Personal information
- Born: January 21, 1950 (age 76) Passaic, New Jersey, U.S.
- Listed height: 6 ft 4 in (1.93 m)
- Listed weight: 220 lb (100 kg)

Career information
- High school: Peddie School
- College: Michigan State
- NFL draft: 1973: 7th round, 162nd overall pick

Career history
- Buffalo Bills (1973); Houston Oilers (1973);

Awards and highlights
- Second-team All-Big Ten (1972);
- Stats at Pro Football Reference

= Brian McConnell (American football) =

American football player (born 1950)

Brian Thomas McConnell (born January 21, 1950) is an American former professional football player who was a linebacker for the Buffalo Bills and the Houston Oilers of the National Football League (NFL). He played college football for the Michigan State Spartans.

McConnell played two years in Peddie School in Hightstown, New Jersey, mostly as an offensive lineman, becoming team captain, earning high school All-American honors, and graduating in 1969. He attended Michigan State University, graduating in 1973. He was drafted in the seventh round (162nd overall) to the Buffalo Bills where he played tight end, and was traded to the Houston Oilers where he would play 7 games that season as a linebacker. In 1974 he was slated to report to the New England Patriots camp, but walked out as part of the strike that year. He finished his NFL career with the Miami Dolphins in 1977.

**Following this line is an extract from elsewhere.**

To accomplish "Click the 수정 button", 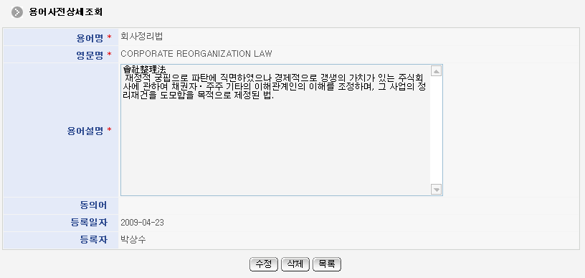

== Post-football career ==
After leaving football, McConnell got his MBA at Stanford University. He serves as the vice-president of the NFL Alumni Association, Northern California Chapter. He is a partner in HPN Neurologic, a company that works on concussion diagnostics and treatment. In 2018, he posted that he survived a transplant to deal with liver cancer.